#### [Aim 1]
In the thread on shuffling a data frame in R, what dimensions does the asker give for their data frame?
#### [Aim 2]
Rewrite the records from the line holding "The width and height of the screenshot is (1600, 900)." through the end of the records, both ends included, and keep the requests. Multiply every coordinate in the answers by 0.2 and round to whole numbers, with halves going up; give only those lines.

I have a data frame with dimension 24,523x3,468 and I want to shuffle the entries of this dataframe. For example, I have a simple data frame

df <- data.frame(c1=c(1, 1.5, 2, 4), c2=c(1.1, 1.6, 3, 3.2), c3=c(2.1, 2.4, 1.4, 1.7)) 
df_shuffled = transform(df, c2 = sample(c2))

It works for one column, but I want to shuffle all column, or all rows. I tried

col = colnames(df)
for (i in 1:ncol(df)){
  df2 = transform(df, col[i] = sample(col[i]))
}
df2

It will produce an error like this

I have tried this too to shuffle, but it only shuffles rows and columns

df_shuf = df[sample(rownames(df), nrow(df)), sample(colnames(df), ncol(df))]
df_shuf

How can I shuffle the entries of the data frame df using a loop for I by rows and columns?

CodePudding user response：

One way to solve your problem:

df[] = lapply(df, sample)

#### [Provided entries]

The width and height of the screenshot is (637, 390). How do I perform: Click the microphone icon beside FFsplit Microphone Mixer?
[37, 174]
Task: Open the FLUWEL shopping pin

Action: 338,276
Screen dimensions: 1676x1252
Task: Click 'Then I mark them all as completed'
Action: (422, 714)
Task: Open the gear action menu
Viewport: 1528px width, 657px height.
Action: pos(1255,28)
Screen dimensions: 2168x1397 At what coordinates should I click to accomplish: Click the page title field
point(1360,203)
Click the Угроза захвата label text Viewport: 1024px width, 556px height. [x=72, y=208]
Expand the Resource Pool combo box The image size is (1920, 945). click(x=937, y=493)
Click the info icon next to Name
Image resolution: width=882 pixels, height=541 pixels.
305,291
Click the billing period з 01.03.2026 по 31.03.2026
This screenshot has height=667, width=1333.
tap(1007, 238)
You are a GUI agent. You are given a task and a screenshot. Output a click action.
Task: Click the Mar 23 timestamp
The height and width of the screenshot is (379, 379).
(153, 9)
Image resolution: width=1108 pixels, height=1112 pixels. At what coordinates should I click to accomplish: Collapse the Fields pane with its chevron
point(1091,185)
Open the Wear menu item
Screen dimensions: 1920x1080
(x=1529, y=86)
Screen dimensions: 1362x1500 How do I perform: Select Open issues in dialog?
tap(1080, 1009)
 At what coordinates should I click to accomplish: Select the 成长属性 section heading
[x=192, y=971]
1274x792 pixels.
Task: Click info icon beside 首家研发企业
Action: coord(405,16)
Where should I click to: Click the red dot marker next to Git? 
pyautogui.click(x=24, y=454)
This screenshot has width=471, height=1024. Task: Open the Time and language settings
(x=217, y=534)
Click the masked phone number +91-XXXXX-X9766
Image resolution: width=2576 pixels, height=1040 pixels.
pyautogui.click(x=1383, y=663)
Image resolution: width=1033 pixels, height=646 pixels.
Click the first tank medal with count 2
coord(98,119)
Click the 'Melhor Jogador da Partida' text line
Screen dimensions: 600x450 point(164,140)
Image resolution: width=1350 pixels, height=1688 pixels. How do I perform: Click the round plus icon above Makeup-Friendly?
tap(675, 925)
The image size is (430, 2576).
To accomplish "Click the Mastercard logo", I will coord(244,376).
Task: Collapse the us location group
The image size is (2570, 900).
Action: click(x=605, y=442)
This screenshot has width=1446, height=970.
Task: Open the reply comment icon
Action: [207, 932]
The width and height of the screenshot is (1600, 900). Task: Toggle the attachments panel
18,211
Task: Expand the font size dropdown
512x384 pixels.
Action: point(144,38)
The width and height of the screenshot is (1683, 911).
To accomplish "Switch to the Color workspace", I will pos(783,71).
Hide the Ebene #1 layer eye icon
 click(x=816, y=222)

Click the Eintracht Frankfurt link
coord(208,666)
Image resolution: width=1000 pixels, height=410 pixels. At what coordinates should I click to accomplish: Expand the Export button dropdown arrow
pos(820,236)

#### [Final answer 1]
24,523x3,468

#### [Final answer 2]
The width and height of the screenshot is (1600, 900). Task: Toggle the attachments panel
4,42
Task: Expand the font size dropdown
512x384 pixels.
Action: point(29,8)
The width and height of the screenshot is (1683, 911).
To accomplish "Switch to the Color workspace", I will pos(157,14).
Hide the Ebene #1 layer eye icon
 click(x=163, y=44)

Click the Eintracht Frankfurt link
coord(42,133)
Image resolution: width=1000 pixels, height=410 pixels. At what coordinates should I click to accomplish: Expand the Export button dropdown arrow
pos(164,47)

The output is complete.